Róisín Ingle . . . on evaluating parenting skills


It’s that time of year again when some of us insecure types like to sit down with a glass of something cheap from a supermarket with a four letter name to scrutinise, without fear or favour, our mothering prowess.

I like to break up my annual Mother’s Day Eve checklist into different categories. You can customise these for yourself if you like. They work just as well if you are a father, aunt, uncle or godparent, and can also be adapted for pet owners.

What I think I should be doing: Getting a friend to teach them how to play chess. Generally hothousing them; they should be halfway through Ulysses by now. My motto should be: I am Tiger Mom, hear me roar. That way they’ll do their Leaving Cert at 12 and be out of my hair and in college by their teenage years. Correcting them when they say chindrel instead of children.
What I am actually doing: Finding their flashcards from Montessori all over the house, in plant pots, and once in the rubbish bin, but that was definitely not my fault. Getting frustrated with phonetics and muttering “We learnt words properly in my day”. Saying “Let’s watch Dora instead” when they try to get me to practice words with them. Considering sending them to Billy Barry. Laughing indulgently and ruffling their hair when they say chindrel instead of children. Score: 3/10

What I think I should be doing: Turning them vegetarian, obviously, and sugar-free, dairy-free, wheat-free while we’re at it. Teaching them to love goji berries. Being imaginative at snack time with pulses. Brainwashing them to believe beetroot juice is delicious. Stealing stuff from my nutritionally angelic friend’s fridge.
What I am actually doing: Stealing stuff from my nutritionally angelic friend’s fridge. Meatless Monday, but forgetting I’m doing it and throwing a packet of lardons into the pasta sauce by mistake. (Mmmm. Lardons). Failing to get past bread and jam as a snack. Shamelessly bribing them with Smarties. Making a wholesome soup once a week which contains at least five vegetables I didn’t eat until I was 25, which they happily slurp away on. Score: 9/10 (The soup cancels out the Smarties and lardons.)

P hilosophy/spirituality
What I think I should be doing: Dusting down all those fascinating child philosophy books I bought when pregnant but never really read. Taking copious notes and applying them before it’s too late.
What I am actually doing: Letting the books gather dust. Covering all possible philosophical and spiritual bases by repeatedly telling them two things: “Everything changes” and “Everyone’s different”. Score: 11/10, if I say so myself.

T elevision
What I think I should be doing: Throwing it out the window.
What I am actually doing: The lot. The whole shooting mat ch: Lion King, Tangled, The Little Mermaid, Dora, Diego, Ben and Holly, Beauty and the Beast, those odd-looking mermaid guppy things that freak me out, Thomas the Tank Engine . Deleting all the Peppa Pigs I recorded but only because she was getting on my nerves and I’m detecting a certain whine in the children’s tone that is directly related to her. Score: 1/10 (For deleting Peppa )

Conflict resolution
What I think I should be doing: Calmly telling them that biting, punching, thumping, spitting, hair pulling and general sister-baiting is not what we do. Getting down at their level and speaking in a firm yet calm voice. Praising positive behaviour.
What I am actually doing: Making the offending child sit down on my new invention, drum roll please, The Thinking Step (patent pending), so that they can “think about what they’ve done and come up with an idea to make the situation better”.

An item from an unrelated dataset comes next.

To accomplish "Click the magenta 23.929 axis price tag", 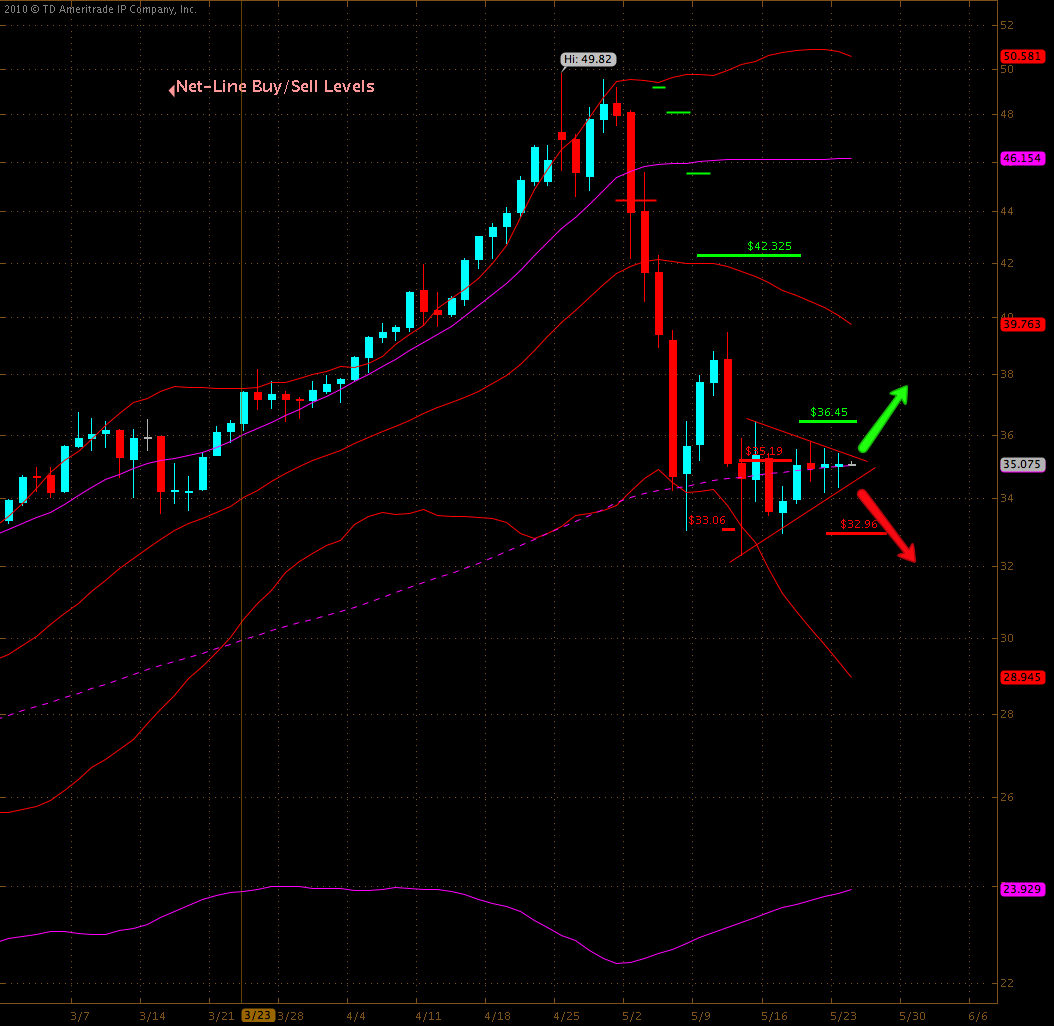I will pos(1022,888).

The Thinking Step. Changing Your Parenting Life One Step At A Time. The Thinking Step – The Thinking Parent’s Naughty Step. (Sorry, just trying out a few marketing ideas, for when I’m on Dragon’s Den .)
Score: 2/10:
I googled The Thinking Step and some genius got there before me apparently. Boo.

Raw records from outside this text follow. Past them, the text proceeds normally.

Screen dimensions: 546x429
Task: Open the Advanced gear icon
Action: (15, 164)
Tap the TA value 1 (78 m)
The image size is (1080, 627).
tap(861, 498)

What I think I should be doing: Having hundreds of playdates in my house.
What I am actually doing: Pretending I don’t know what the children are talking about when they talk about playdates; waking up at night terrified about having playdates. Listening to friend’s horror stories about playdate etiquette. (It is a thing. Playdate Etiquette is an actual thing.) Cleaning parts of the house I’ve never touched in case of any spontaneous playdate happenings. Deciding, on balance, that it’s probably character-forming for them not to have any friends. Score: 2/10

Overall Mother’s Day Eve Evaluation: Doing my best.